In Praise of Folly: A High School Tale in Indeterminate Parts

by MembraneLabs



Category: Good Omens (TV)
Genre: Alternate Universe - Boarding School, Alternate Universe - High School, Dorks in Love, Slow Burn, Takes place in America specifically the Northeast SORRY!, tags updated as fic progresses
Language: English
Status: In-Progress
Published: 2019-06-27
Updated: 2019-06-27
Packaged: 2020-05-20 19:51:49
Rating: General Audiences
Warnings: Creator Chose Not To Use Archive Warnings
Chapters: 1
Words: 1,341
Publisher: archiveofourown.org
Story URL: https://archiveofourown.org/works/19383589
Author URL: https://archiveofourown.org/users/MembraneLabs/pseuds/MembraneLabs
Summary: Eden Preparatory High School was the sort of place a student could learn a lot about themselves.Mainly, exactly the sort of person they hoped to never become.
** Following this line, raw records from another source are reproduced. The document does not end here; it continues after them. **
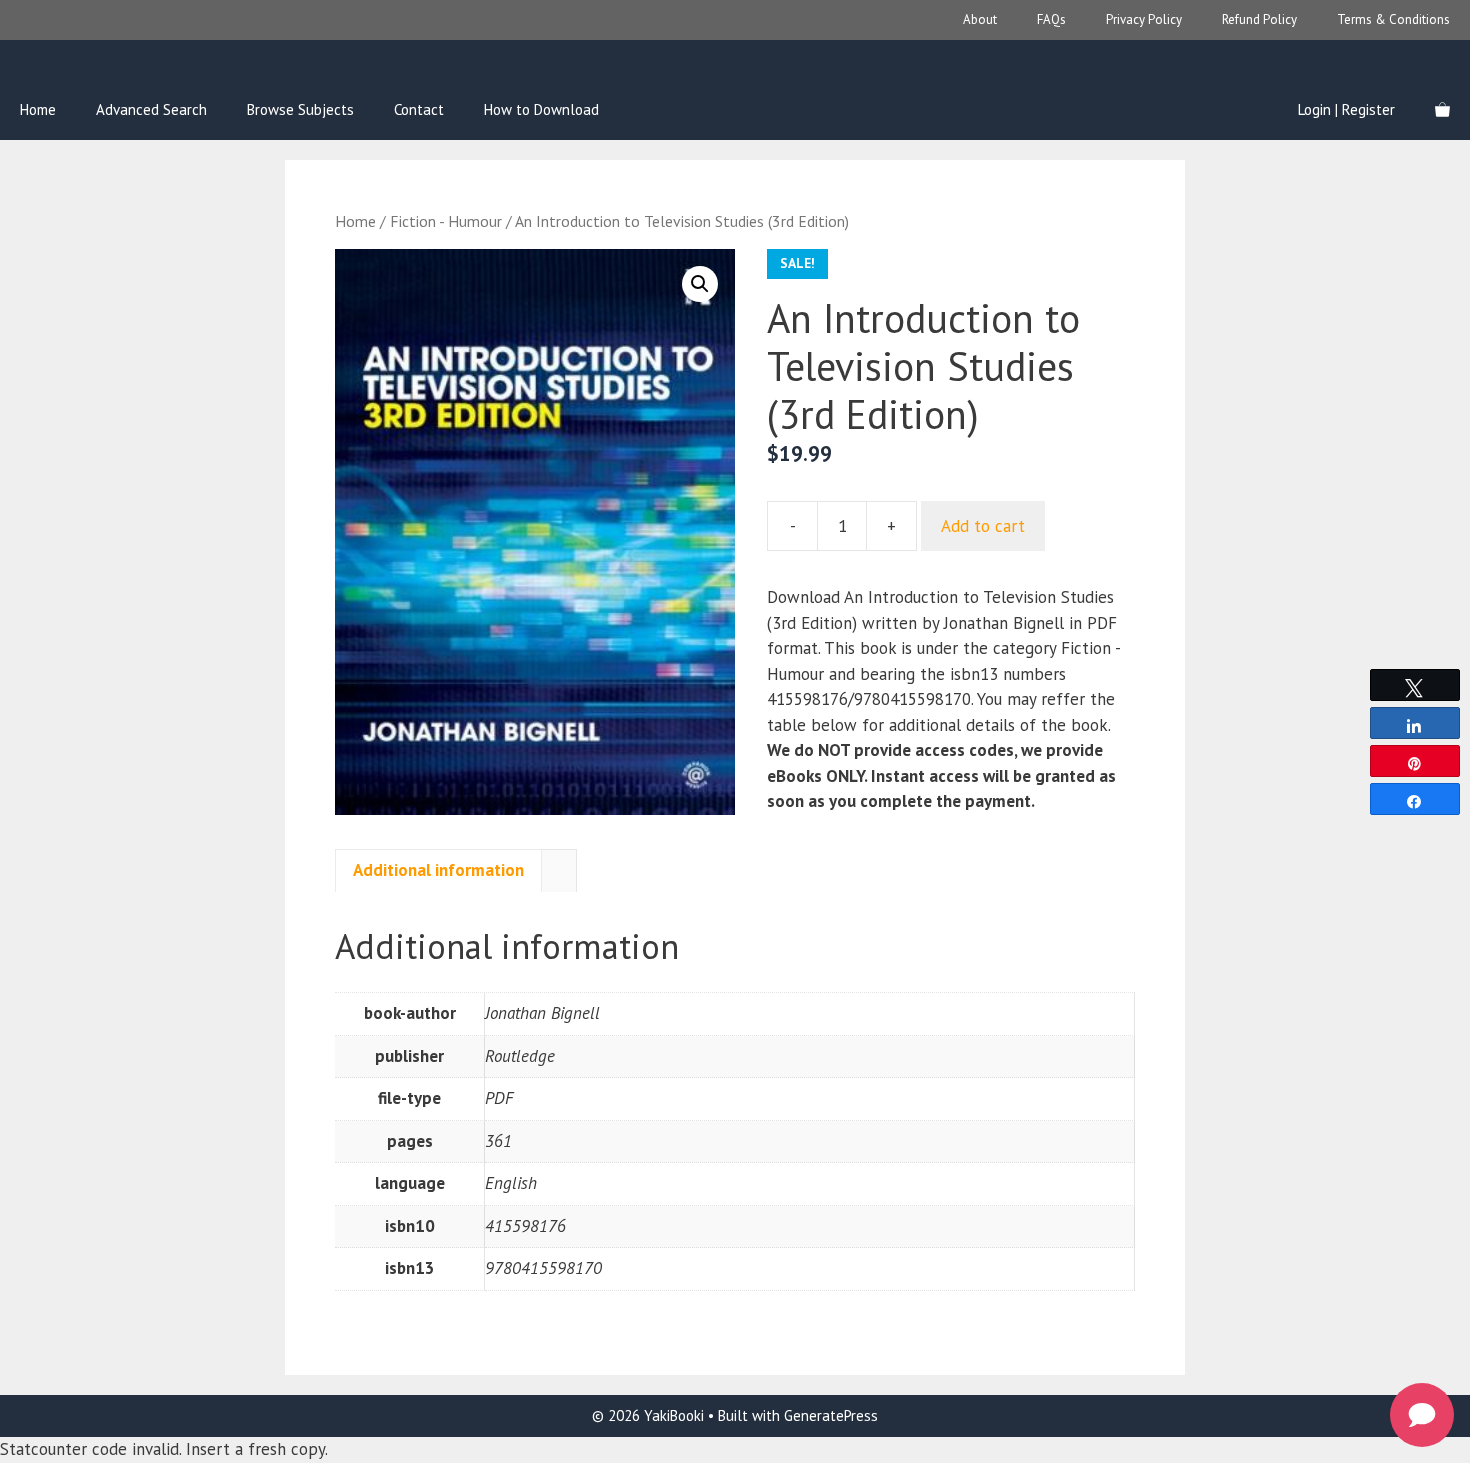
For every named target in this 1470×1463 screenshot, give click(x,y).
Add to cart (983, 526)
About (980, 19)
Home (38, 109)
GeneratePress (831, 1415)
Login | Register (1346, 109)
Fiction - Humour (446, 221)
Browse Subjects (300, 109)
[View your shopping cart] (1442, 110)
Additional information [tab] (438, 870)
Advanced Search (151, 109)
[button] (700, 284)
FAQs (1051, 19)
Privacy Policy (1144, 19)
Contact (419, 109)
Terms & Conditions (1393, 19)
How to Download (541, 109)
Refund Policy (1259, 19)
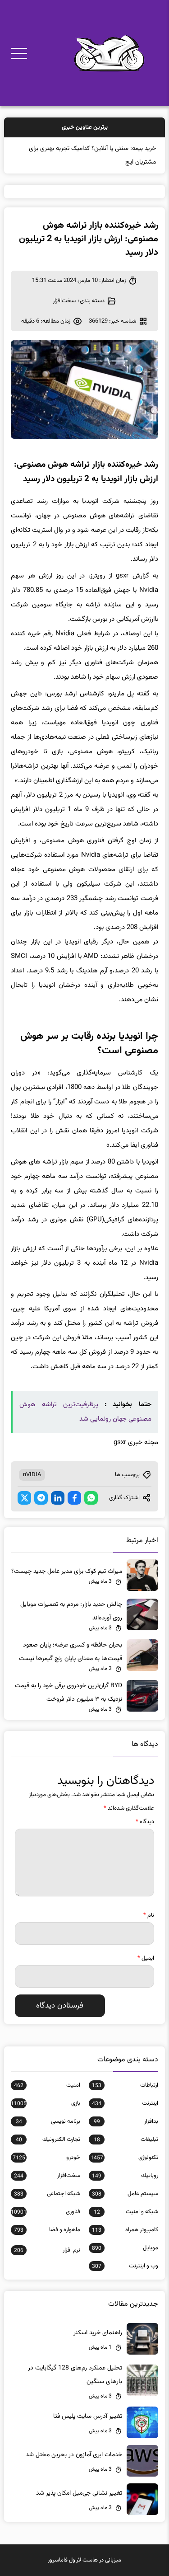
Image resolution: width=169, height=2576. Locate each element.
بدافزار (126, 2121)
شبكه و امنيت (126, 2211)
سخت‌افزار (64, 300)
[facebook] (74, 1498)
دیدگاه (145, 1821)
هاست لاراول (83, 2560)
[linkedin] (57, 1498)
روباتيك (125, 2175)
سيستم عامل (125, 2193)
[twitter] (24, 1498)
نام (148, 1915)
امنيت (47, 2085)
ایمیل (145, 1958)
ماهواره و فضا (47, 2229)
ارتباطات (125, 2085)
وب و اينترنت (125, 2266)
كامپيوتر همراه (125, 2229)
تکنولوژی (124, 2157)
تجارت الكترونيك (48, 2139)
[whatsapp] (91, 1498)
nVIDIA (32, 1474)
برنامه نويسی (48, 2121)
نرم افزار (47, 2250)
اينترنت (125, 2103)
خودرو (46, 2157)
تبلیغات (126, 2139)
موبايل (125, 2247)
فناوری (45, 2211)
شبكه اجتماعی (47, 2193)
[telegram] (41, 1498)
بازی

	In Praise of Folly: A High School Tale in Indeterminate Parts

  
_“The highest form of bliss is living with a certain degree of folly.”_

_“The chief element of happiness is this: to want to be what you are.”_  
_― Erasmus_

 

  
**AN INTRODUCTION OF SORTS**

Eden Preparatory High School’s motto was “Character Before Career”, which was exactly the sort of motto a high school with a tuition in the thousands per year would have. It was a small school of indeterminate Christianity, accepting students in grades 8th through 12th. It was a boarding school with some day students, and it had a campus. There was a dining hall, and a chapel. and while it did have “scholarship kids”, the school catered to a very particular sort of family with the right amount of money and the right connections. It was the sort of place a student could learn a lot about themselves.

Mainly, exactly the sort of person they hoped to never become.
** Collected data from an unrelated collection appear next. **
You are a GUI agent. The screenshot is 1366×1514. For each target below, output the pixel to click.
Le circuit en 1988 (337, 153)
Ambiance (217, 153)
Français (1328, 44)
But first, we must go back to the beginning…

  
**FRESHMAN YEAR, SIX DAYS AFTER ORIENTATION**

Anthony Fell, freshman, was walking toward the Dining Hall when a tall boy dressed all in black and wearing sunglasses exited the Auditorium. The late-August sun caught the red of his cockscomb-styled hair - he was impossible to miss against the white columns of the auditorium building.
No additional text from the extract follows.